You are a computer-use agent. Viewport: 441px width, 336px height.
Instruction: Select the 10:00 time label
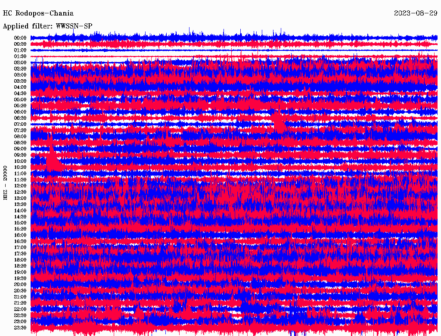pos(20,161)
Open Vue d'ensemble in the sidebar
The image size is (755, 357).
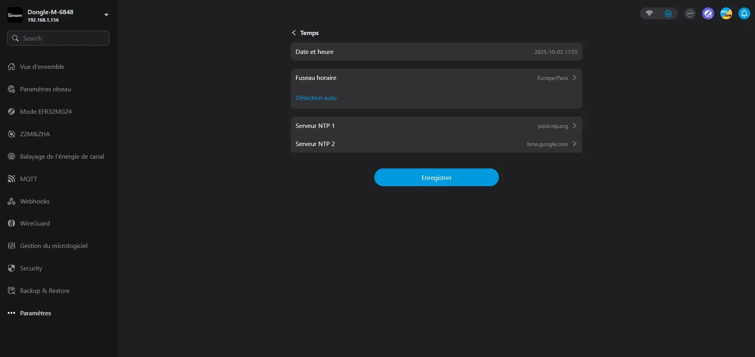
- - - -
*Work to be completed*
Copy out exactly the lines that begin at the line with "Instruction: Select the 10:00 time label" and end at the final line of the entries above. Leave out the pictures.

*Answer below*
Instruction: Select the 10:00 time label
pos(20,161)
Open Vue d'ensemble in the sidebar
The image size is (755, 357).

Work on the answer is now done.